Where do LLMs fit in NLP Pipelines?


Paul Simmering and Paavo Huoviala


March 9, 2024

🗓️ Event General Online Research 2024
📅 Date 21 February 2023
📍 Location Cologne, Germany
📥 Materials Slides (PDF)

Relevance & research question

Large language models (LLMs) can perform classic tasks in natural language processing (NLP), such as text classification, sentiment analysis and named entity recognition. It is tempting to replace whole pipelines with an LLM. But the flexibility and ease of use of LLMs comes at a price: their throughput is low, they require a provider like OpenAI or one’s own GPU cluster and have high operating cost. This study aims to evaluate the practicality of LLMs in NLP pipelines by asking, “What is the optimal placement of LLMs in these pipelines when considering speed, affordability, adaptability, and project management?”.

Methods & data

This study utilizes a mixed-method approach of benchmarks, economic analysis and two case studies. Model performance and speed are as- sessed on benchmarks. Economic considerations stem from prices for machine learning workloads on cloud platforms. The first case study is on social media monitoring of a patient community. It is centered on an LLM that performs multiple tasks using in-context instructions. The second case is large-scale monitoring of cosmetics trends using a modular pipeline of small models.
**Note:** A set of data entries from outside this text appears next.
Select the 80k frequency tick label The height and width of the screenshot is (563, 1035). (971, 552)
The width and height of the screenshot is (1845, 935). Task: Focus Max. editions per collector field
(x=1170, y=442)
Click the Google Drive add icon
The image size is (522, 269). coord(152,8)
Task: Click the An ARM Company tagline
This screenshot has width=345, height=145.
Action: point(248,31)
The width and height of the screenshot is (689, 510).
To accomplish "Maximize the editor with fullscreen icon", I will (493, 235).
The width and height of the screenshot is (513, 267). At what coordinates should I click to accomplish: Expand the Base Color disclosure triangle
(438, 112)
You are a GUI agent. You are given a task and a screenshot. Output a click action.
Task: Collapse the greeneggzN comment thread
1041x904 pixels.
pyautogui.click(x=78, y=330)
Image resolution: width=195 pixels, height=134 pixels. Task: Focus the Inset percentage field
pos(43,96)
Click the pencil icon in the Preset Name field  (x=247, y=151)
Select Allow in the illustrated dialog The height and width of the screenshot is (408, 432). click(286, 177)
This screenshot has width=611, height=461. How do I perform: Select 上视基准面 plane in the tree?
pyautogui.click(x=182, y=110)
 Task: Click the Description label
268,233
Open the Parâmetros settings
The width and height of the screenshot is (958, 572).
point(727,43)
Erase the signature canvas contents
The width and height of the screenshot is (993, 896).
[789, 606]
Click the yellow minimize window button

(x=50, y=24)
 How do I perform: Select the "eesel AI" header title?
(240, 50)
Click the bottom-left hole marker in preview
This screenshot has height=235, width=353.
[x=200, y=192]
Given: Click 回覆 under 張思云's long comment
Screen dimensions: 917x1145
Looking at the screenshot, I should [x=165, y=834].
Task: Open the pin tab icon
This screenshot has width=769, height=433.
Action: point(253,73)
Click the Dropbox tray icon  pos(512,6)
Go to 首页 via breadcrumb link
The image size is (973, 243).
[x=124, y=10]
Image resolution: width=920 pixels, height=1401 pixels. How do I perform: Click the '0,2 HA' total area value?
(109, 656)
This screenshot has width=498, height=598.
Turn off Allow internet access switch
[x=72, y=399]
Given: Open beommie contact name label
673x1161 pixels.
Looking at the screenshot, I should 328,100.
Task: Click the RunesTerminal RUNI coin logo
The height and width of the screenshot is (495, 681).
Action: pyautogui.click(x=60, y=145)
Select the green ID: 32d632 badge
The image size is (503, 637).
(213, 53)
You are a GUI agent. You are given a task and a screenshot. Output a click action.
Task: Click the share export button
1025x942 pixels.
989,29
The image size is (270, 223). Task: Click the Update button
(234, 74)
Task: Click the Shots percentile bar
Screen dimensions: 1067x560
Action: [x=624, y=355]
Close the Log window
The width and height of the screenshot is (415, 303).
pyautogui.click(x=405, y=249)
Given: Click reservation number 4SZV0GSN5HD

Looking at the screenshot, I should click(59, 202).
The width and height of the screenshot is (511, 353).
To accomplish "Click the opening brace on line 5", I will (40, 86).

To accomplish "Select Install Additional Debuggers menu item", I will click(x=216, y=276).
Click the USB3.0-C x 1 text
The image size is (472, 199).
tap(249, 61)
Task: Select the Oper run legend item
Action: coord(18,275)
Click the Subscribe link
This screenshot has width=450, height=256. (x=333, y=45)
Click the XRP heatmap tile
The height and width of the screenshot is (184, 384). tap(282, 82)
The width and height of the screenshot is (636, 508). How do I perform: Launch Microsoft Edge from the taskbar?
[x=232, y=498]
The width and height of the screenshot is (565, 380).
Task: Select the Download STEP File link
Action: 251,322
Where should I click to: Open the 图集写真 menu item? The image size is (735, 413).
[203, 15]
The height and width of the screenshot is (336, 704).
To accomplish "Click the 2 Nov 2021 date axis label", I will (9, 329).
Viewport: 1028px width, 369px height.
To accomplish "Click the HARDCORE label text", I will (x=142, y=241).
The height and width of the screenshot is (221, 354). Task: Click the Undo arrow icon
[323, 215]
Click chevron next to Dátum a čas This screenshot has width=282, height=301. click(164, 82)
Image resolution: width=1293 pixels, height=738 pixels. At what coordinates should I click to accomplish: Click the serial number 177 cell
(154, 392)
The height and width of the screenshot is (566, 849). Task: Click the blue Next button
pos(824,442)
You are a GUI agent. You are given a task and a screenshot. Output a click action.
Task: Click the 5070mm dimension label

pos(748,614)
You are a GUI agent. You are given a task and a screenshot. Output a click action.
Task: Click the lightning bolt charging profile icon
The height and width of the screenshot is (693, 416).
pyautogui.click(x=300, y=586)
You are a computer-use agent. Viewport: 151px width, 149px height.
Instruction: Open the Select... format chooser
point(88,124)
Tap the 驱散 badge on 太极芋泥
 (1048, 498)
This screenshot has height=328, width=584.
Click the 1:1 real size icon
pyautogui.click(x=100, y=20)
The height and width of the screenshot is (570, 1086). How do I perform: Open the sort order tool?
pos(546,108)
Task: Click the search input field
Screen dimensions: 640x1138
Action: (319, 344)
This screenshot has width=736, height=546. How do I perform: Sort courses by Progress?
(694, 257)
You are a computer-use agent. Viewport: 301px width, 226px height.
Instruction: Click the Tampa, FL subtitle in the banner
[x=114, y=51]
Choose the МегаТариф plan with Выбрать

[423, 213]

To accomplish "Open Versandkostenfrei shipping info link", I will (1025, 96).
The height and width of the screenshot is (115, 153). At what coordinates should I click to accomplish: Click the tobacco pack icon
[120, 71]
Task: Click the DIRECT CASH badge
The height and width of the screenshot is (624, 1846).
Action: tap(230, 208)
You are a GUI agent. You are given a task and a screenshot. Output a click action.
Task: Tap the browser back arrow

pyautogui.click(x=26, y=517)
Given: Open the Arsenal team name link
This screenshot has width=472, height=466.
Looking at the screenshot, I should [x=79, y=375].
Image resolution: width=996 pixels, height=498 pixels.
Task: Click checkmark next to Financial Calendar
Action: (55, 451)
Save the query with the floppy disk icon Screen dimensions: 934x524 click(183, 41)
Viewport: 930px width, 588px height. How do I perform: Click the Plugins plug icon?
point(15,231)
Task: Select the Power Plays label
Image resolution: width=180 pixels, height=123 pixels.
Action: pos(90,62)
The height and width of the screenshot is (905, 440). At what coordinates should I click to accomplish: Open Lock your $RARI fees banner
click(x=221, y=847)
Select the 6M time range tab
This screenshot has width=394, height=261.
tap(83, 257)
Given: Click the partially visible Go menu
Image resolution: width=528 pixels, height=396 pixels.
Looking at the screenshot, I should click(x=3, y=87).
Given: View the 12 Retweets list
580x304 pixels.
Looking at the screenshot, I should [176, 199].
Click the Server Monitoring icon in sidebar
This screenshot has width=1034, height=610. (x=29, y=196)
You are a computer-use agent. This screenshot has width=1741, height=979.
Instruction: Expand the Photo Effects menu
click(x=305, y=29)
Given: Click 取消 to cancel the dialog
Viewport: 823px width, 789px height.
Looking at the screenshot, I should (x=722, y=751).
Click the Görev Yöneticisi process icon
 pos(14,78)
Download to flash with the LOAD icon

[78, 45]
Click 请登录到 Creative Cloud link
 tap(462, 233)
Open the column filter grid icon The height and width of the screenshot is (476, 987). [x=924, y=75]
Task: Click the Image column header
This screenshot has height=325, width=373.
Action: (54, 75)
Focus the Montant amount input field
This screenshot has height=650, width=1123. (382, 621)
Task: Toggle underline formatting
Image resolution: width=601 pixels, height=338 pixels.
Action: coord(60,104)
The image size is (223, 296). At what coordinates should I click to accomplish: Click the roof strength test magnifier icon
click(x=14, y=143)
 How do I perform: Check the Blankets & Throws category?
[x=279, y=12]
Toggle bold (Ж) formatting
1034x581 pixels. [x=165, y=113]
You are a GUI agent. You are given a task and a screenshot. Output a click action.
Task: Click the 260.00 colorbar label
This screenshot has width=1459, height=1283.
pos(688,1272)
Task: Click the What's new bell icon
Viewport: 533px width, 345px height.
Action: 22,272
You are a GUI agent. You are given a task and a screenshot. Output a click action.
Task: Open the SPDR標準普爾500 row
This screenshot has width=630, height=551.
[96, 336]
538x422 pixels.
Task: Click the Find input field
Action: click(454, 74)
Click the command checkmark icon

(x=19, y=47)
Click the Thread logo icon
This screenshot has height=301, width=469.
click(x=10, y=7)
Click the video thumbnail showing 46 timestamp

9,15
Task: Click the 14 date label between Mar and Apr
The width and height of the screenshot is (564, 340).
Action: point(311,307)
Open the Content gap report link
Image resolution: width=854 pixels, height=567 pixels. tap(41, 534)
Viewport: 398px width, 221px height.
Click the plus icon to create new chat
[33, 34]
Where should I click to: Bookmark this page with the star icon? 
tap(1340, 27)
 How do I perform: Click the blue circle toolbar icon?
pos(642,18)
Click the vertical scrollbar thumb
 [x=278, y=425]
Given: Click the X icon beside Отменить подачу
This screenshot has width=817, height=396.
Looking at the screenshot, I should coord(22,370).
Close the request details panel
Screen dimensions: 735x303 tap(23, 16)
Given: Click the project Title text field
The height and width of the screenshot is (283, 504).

Small neural networks outperform LLMs by over 100-fold in throughput and cost-efficiency. Yet, without parameter training, LLMs attain high accuracy benchmark scores through in-context examples, making them preferable for small scale projects lacking labeled training data. They also allow flexibility of labeling schemes without retraining, which helps at the proof-of-concept stage. Further, they can be used to aid or automate the collection of labeled examples.

Added value

LLMs have only recently become available for many organizations and drew new practitioners to the field. A first instinct may be to treat LLMs as a universal solution for any language problem. The aim of this study is to provide social scientists and market researchers with references that help them navigate the tradeoffs of using LLMs versus classic NLP techniques. It combines theory with benchmark results and practical experience.